Age-related macular degeneration (AMD) is the leading cause of blindness among elderly people worldwide. However, there are currently no effective treatments for AMD. Oxidative stress-induced retinal pigment epithelium (RPE) degeneration and the inflammatory response are the main causes of AMD. In this study, a polyethylene glycol (PEG)-coated rhodium nanozyme (PEG-RhZ) with excellent reactive oxygen species (ROS) and reactive nitrogen species (RNS) elimination capability was synthesized for the treatment of AMD. PEG-RhZs protected RPE cell viability and barrier function upon exposure to oxidative stress stimuli. Additionally, microglial migration and iNOS, IL-1β and TNF-α expression were inhibited by PEG-RhZs. In the acute phase of the AMD model, PEG-RhZs significantly alleviated RPE oxidative damage and inhibited microglial activation. In the late stage of the AMD model, PEG-RhZs reduced photoreceptor loss and improved vision impairment. Furthermore, PEG-RhZs showed good biocompatibility and stability both and . Collectively, our findings suggest the therapeutic potential of PEG-RhZs for AMD treatment.
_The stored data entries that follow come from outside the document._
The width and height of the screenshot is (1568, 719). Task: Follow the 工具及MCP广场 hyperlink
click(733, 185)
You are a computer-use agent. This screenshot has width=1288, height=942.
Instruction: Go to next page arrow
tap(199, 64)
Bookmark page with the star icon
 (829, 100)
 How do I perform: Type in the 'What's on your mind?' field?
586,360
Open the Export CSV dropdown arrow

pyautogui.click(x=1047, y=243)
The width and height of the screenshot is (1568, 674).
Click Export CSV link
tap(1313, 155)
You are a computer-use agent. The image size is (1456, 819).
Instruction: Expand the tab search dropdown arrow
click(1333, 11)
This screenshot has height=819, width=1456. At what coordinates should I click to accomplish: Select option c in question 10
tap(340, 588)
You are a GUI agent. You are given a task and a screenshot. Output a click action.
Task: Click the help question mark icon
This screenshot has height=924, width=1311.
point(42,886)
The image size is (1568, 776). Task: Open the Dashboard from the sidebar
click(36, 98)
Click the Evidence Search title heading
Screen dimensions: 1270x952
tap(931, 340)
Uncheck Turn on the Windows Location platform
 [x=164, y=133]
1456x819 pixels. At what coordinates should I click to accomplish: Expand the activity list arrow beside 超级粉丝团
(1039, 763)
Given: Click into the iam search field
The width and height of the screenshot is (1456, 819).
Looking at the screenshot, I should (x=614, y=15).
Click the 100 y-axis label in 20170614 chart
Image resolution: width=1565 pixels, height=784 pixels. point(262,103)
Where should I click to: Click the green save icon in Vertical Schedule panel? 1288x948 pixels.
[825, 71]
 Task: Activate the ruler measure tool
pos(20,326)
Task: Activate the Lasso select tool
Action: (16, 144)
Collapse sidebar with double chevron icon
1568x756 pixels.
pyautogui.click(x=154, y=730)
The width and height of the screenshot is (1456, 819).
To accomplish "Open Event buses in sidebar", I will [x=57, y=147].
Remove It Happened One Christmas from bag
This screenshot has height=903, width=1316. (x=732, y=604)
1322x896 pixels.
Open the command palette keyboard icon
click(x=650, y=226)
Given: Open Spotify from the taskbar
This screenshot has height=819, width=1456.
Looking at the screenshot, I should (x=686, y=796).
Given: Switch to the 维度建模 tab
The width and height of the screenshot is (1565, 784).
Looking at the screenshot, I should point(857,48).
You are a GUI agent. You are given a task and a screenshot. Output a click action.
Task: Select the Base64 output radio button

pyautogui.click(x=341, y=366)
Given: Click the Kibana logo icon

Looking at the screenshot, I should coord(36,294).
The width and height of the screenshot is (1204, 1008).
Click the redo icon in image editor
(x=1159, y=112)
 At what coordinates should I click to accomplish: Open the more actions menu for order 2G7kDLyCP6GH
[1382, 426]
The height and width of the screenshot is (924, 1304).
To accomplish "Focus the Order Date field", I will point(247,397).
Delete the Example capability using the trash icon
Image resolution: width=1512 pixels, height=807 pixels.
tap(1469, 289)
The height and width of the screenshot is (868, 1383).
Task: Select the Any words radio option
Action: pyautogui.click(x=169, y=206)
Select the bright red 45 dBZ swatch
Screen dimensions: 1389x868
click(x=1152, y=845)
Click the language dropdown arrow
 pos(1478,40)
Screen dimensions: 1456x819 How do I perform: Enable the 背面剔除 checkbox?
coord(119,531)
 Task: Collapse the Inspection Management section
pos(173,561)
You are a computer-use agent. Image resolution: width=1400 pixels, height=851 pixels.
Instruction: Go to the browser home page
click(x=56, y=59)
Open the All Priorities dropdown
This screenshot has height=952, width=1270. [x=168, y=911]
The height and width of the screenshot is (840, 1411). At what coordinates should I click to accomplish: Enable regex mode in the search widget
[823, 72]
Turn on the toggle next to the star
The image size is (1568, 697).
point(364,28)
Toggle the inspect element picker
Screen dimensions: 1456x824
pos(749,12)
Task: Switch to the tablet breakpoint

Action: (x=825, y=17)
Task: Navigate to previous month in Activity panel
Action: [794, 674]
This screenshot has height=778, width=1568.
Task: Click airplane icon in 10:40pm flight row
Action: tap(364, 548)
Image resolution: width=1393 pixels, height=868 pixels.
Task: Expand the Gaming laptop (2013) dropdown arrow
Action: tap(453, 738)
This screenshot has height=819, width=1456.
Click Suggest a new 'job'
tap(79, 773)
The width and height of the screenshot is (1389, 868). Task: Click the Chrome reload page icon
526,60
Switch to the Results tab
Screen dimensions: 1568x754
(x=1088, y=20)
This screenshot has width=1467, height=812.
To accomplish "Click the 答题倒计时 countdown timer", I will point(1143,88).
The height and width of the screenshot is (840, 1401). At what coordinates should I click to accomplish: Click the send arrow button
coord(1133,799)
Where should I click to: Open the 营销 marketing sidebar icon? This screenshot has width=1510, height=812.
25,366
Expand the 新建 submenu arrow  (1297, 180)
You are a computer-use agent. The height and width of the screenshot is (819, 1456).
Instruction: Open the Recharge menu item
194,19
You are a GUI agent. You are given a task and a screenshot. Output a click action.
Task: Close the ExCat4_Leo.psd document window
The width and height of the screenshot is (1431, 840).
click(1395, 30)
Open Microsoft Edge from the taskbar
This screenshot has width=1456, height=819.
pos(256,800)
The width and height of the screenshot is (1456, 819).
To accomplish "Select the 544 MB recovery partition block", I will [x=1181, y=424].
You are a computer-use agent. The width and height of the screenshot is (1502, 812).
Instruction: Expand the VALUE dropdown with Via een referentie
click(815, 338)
STATEMENT OF SIGNIFICANCE: AMD is a kind of retinal degenerative disease that poses heavy health burden globally. PEG-RhZs exhibiting robust ROS and RNS scavenging capabilities have shown promise in safeguarding retinal pigment epithelium (RPE) from oxidative stress, suppressing microglia activation and the secretion of pro-inflammatory molecules, mitigating loss of retinal photoreceptor cells, and ameliorating visual impairment. The commendable antioxidant properties, biological safety, and biostability of PEG-RhZs offer valuable insights for the clinical management of AMD.